**Work to be completed**
Could you copy every line in the listing below that has the word "will"?

===== Exercise materials

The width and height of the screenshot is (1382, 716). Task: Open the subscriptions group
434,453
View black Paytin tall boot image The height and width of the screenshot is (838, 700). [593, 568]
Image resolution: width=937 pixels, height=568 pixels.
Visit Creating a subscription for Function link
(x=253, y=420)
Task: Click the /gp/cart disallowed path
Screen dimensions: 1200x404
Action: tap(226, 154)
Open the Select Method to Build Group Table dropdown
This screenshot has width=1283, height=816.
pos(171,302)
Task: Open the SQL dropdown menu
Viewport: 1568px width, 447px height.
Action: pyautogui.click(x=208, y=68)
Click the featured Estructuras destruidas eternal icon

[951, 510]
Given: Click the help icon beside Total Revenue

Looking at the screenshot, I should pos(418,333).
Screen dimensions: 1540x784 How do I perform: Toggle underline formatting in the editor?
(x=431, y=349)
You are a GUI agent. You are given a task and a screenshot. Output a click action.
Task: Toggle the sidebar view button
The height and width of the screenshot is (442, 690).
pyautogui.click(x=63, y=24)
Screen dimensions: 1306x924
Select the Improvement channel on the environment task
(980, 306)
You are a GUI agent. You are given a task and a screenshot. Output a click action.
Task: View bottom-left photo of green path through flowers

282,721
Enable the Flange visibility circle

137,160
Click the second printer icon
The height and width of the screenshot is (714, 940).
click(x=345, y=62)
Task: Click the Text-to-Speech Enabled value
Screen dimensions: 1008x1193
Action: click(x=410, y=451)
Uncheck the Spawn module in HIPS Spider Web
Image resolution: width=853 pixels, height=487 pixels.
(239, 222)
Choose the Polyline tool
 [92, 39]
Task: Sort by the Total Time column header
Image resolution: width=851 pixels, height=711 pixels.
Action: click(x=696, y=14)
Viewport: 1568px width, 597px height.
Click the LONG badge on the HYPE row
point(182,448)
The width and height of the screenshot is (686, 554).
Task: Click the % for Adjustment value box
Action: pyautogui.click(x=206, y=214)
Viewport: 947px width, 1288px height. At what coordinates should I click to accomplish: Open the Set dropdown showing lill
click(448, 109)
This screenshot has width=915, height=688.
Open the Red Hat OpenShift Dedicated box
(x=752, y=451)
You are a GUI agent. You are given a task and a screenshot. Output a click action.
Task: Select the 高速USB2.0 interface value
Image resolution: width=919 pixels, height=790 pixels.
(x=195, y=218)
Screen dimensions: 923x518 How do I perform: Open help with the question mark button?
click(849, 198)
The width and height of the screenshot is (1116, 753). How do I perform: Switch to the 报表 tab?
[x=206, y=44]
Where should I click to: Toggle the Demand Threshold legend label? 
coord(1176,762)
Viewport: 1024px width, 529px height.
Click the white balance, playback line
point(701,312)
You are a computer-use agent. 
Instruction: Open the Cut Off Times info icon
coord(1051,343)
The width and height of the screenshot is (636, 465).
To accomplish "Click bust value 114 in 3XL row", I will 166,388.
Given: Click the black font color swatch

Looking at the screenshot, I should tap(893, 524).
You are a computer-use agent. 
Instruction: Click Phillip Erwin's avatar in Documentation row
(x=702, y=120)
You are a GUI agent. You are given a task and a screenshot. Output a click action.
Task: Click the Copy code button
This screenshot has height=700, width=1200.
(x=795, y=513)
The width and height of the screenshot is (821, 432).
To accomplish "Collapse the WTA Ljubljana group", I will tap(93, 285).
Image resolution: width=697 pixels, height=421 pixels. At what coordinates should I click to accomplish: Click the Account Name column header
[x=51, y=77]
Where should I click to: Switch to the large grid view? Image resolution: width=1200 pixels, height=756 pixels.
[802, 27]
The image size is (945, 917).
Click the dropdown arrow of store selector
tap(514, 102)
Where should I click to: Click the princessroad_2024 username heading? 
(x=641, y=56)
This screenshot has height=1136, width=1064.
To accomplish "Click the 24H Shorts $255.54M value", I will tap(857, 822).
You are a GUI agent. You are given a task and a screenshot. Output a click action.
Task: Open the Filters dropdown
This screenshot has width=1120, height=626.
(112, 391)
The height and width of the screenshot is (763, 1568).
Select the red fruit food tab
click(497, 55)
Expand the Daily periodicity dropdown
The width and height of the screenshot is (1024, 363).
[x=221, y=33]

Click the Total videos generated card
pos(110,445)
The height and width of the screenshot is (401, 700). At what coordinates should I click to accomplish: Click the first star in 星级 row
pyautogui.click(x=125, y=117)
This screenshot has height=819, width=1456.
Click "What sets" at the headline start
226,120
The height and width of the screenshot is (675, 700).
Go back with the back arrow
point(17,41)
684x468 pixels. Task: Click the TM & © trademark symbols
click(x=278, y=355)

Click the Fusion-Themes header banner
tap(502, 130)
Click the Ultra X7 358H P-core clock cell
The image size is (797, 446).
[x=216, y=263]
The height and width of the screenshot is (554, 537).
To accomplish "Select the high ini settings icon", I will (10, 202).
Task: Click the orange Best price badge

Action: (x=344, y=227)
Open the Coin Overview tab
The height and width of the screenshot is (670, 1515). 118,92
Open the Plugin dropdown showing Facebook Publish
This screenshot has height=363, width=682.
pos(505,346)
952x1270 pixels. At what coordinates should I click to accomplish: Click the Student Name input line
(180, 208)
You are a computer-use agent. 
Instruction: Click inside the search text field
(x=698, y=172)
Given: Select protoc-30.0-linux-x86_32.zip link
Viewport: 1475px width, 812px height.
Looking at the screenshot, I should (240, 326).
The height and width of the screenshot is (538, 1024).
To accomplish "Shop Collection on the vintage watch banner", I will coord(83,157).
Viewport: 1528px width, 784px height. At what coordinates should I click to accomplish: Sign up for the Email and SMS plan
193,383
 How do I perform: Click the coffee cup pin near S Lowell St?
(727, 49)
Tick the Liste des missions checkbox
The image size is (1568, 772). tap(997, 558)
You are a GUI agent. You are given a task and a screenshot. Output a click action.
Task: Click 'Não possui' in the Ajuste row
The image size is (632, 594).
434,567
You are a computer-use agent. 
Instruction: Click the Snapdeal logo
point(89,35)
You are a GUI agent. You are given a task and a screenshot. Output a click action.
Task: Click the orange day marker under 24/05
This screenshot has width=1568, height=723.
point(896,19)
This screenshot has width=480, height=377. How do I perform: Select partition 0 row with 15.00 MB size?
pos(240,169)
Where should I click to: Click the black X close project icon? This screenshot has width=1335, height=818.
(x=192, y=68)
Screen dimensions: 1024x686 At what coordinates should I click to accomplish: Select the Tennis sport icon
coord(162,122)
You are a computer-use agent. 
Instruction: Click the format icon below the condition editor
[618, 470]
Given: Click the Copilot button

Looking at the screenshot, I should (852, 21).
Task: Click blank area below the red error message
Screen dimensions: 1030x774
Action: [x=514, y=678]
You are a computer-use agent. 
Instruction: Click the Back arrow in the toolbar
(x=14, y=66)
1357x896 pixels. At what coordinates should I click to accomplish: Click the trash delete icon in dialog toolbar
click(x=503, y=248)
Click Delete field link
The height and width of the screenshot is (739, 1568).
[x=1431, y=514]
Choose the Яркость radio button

==========

**Task output**
To accomplish "Click bust value 114 in 3XL row", I will 166,388.
To accomplish "Collapse the WTA Ljubljana group", I will tap(93, 285).
To accomplish "Click the 24H Shorts $255.54M value", I will tap(857, 822).
To accomplish "Select the high ini settings icon", I will (10, 202).
To accomplish "Shop Collection on the vintage watch banner", I will coord(83,157).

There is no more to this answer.